DE1793065A1 - Process for the preparation of 1,2-dichloroalkanes - Google Patents

Description

Process for the preparation of 1,2-dichloroalkanes The preparation of 1,2-Dicüloralkanen by addition of chlorine to olefins is generally known. Here, gaseous olefin and gaseous or liquid chlorine are separated into introduced a liquid reaction medium, which preferably consists of the reaction product itself (1,2-dichloroalkane) or from inert solvents resistant to chlorine consists.

The heat of reaction released during the chlorination is either acted upon by aie reaction liquid by means of circulation via rr.-t cooling water Heat exchanger odei removed by evaporation of the dichloroalkane produced, wherein in the last-mentioned procedure, the 1,2-dienloroalkane obtained at the same time purified by distillation wirQ.

In previous processes, the chlorides of iron, aluminum, Antimony, chromium, copper and titanium (Canadian patent 689 991 and German Patent 640 827) proved to be useful chlorination catalysts.

Oxygen is added to the olefin to prevent undesired substitution reactions low (U.S. Patent 2,601,322).

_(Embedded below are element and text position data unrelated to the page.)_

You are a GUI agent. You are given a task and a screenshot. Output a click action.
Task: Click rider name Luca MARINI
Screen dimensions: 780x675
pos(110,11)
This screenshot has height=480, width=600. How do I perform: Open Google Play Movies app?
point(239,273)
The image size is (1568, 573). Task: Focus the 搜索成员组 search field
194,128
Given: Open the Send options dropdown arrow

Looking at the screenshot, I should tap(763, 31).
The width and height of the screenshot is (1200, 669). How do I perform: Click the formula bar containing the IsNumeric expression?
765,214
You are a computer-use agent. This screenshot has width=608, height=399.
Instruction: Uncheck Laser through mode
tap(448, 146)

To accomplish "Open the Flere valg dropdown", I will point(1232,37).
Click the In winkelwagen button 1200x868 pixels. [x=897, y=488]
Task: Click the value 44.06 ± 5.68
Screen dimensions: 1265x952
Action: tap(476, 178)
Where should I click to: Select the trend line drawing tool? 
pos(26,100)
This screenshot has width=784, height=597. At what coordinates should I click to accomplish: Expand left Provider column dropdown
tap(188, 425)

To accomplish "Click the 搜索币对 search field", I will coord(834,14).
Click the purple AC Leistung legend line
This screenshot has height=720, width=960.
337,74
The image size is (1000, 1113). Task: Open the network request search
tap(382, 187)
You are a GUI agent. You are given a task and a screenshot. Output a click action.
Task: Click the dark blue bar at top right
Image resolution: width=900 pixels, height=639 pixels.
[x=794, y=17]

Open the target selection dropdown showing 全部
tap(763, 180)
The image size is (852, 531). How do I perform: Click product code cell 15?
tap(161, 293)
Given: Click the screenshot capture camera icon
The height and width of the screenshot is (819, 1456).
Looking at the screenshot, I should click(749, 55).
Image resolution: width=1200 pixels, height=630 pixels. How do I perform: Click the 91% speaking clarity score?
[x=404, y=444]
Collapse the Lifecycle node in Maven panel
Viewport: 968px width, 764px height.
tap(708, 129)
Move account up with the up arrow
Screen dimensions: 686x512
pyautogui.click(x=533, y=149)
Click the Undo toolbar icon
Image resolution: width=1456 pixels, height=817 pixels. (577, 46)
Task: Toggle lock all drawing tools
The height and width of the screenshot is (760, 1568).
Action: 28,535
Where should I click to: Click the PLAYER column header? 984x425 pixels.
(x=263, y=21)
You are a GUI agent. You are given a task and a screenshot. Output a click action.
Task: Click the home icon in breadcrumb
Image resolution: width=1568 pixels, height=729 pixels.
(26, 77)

For some of the catalysts mentioned, e.g. iron and aluminum chloride, is a decomposition of the dichloroalkane produced with the separation of tarry, carbon-rich ones Deposits are possible, especially when using elevated temperatures.

Another method is the reaction between olefin and Chlorine in the presence of aliphatic carboxamides (US Pat. No. 3,338,982) carried out. By the carboxamides the reaction between olefin and chlorine. selectively catalyzed and no carbon-rich deposits are formed. The disadvantage of these Oiganischen catalysts lies in their only relative poor stability and their sensitivity to hydrolysis, so that undesirable, low-boiling by-products arise.

The invention relates to a process for the preparation of 1,2-dichloroicans due to the addition of chlorine to olefins with 2 to 4 carbon atoms in the liquid phase. The process is characterized in that the chlorination is carried out in liquid, 1,2-dichloroalkane and in the presence of hexamethylphosphoric triamide and / or N-methylpyrrolidone Carries out as a catalyst, the catalyst solution optionally with the addition of olefin and chlorine is circulated.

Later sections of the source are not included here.